- First tankōbon volume cover, featuring May Hopkins (left) and Rally Vincent (right)
- Genre: Adventure; Crime; Girls with guns;
- Written by: Kenichi Sonoda
- Published by: Kodansha
- English publisher: NA/UK: Dark Horse Comics ;
- Imprint: Afternoon KC
- Magazine: Monthly Afternoon
- Original run: December 25, 1990 – April 25, 1997
- Volumes: 8
- Directed by: Takeshi Mori; Kazuya Murata (unit director);
- Written by: Atsuji Kaneko
- Music by: Peter Erskine
- Studio: OLM Team Koitabashi
- Licensed by: NA: AnimEigo; UK: ADV Films;
- Released: November 1, 1995 – September 1, 1996
- Episodes: 3

Gunsmith Cats Burst
- Written by: Kenichi Sonoda
- Published by: Kodansha
- English publisher: NA/UK: Dark Horse Comics ;
- Imprint: Afternoon KC
- Magazine: Monthly Afternoon
- Original run: July 24, 2004 – September 25, 2008
- Volumes: 5
- Anime and manga portal

= Gunsmith Cats =

Japanese manga series and its adaptation

Gunsmith Cats (stylized in all caps) is a Japanese manga series written and illustrated by Kenichi Sonoda and serialized in Kodansha's seinen manga magazine Monthly Afternoon from December 1990 to April 1997. Set in Chicago, the series follows Irene "Rally" Vincent, an expert gunsmith and bounty hunter, and her partner "Minnie" May Hopkins, a demolitions specialist and former call girl, as they operate the Gunsmith Cats gun shop while moonlighting as bounty hunters.
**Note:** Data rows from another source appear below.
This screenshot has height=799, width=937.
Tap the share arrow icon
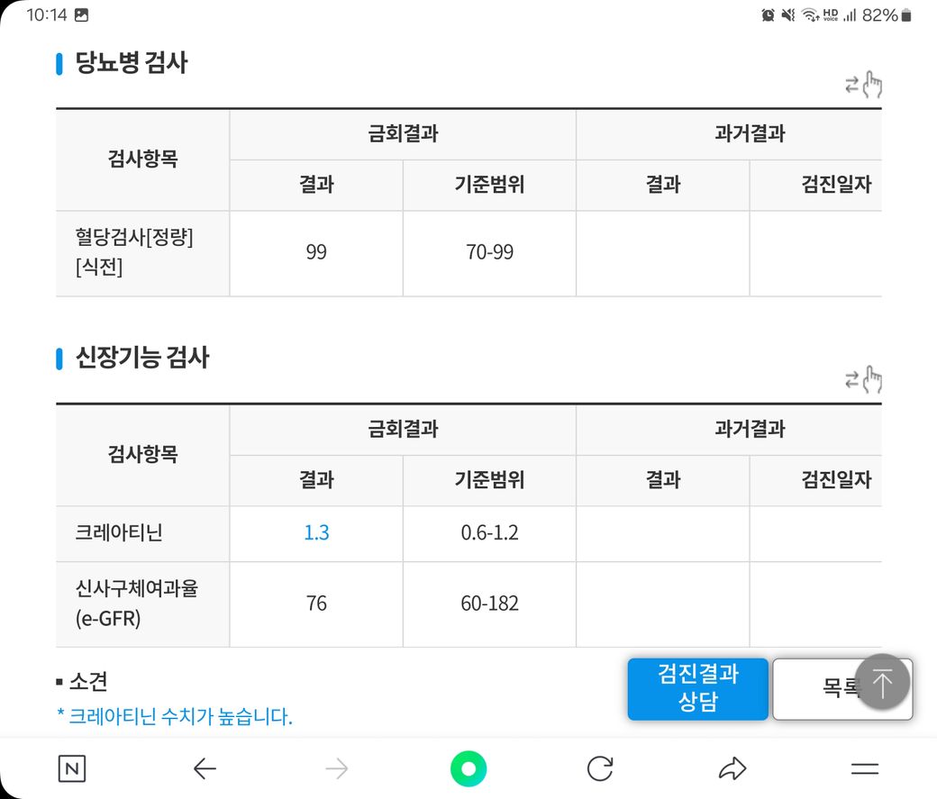732,768
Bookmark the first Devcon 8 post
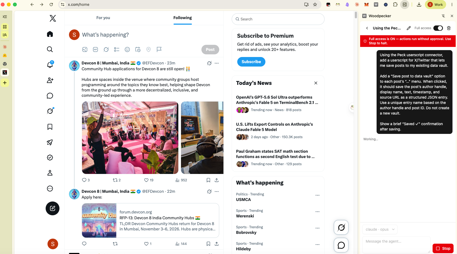This screenshot has height=254, width=457. click(x=208, y=180)
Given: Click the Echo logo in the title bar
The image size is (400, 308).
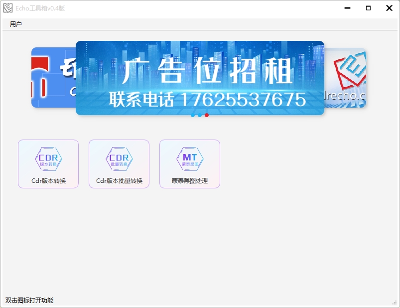Looking at the screenshot, I should (x=7, y=7).
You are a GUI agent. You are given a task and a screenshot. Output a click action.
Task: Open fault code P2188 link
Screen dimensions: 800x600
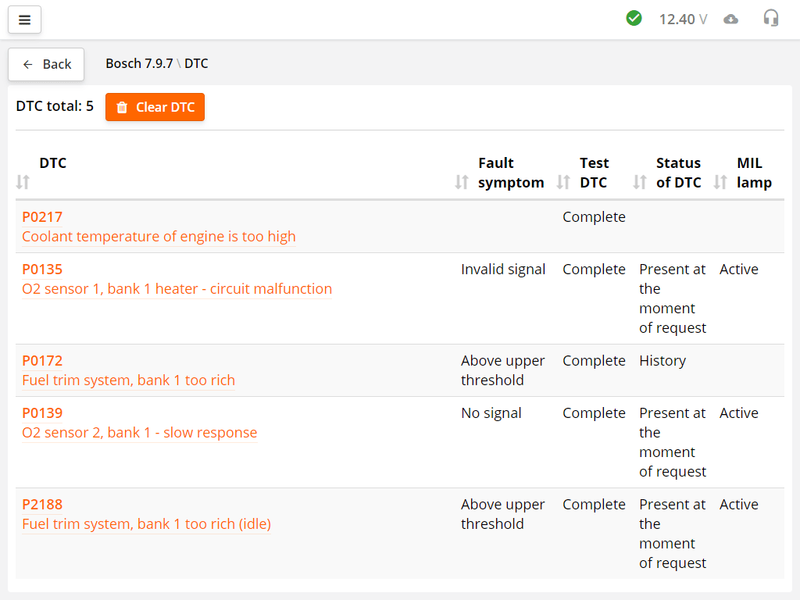[42, 505]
In 1995, the series was adapted into a three-episode OVA by OLM, which presents an original storyline involving the duo investigating an arms trafficking conspiracy while being targeted by an assassin. A sequel series, titled Gunsmith Cats Burst (stylized in all caps), was serialized in Monthly Afternoon from July 2004 to September 2008.

==Plot==

Irene "Rally" Vincent operates the titular "Gunsmith Cats" gun shop but also works as a bounty hunter, which is the impetus behind many of the stories. She is assisted in both activities by her roommate, and former partner in crime and explosive expert "Minnie" May Hopkins. Rally is an expert combat shooter and marksman with an array of weapons, as well as a brilliant driver. May is an explosives expert, knowing the inner workings of and many uses of all manner of explosive devices. Teenage ex-burglar and lock-picker Misty Brown later joins the team and there is also Becky Farrah, a top, if expensive, source of information on underworld activity.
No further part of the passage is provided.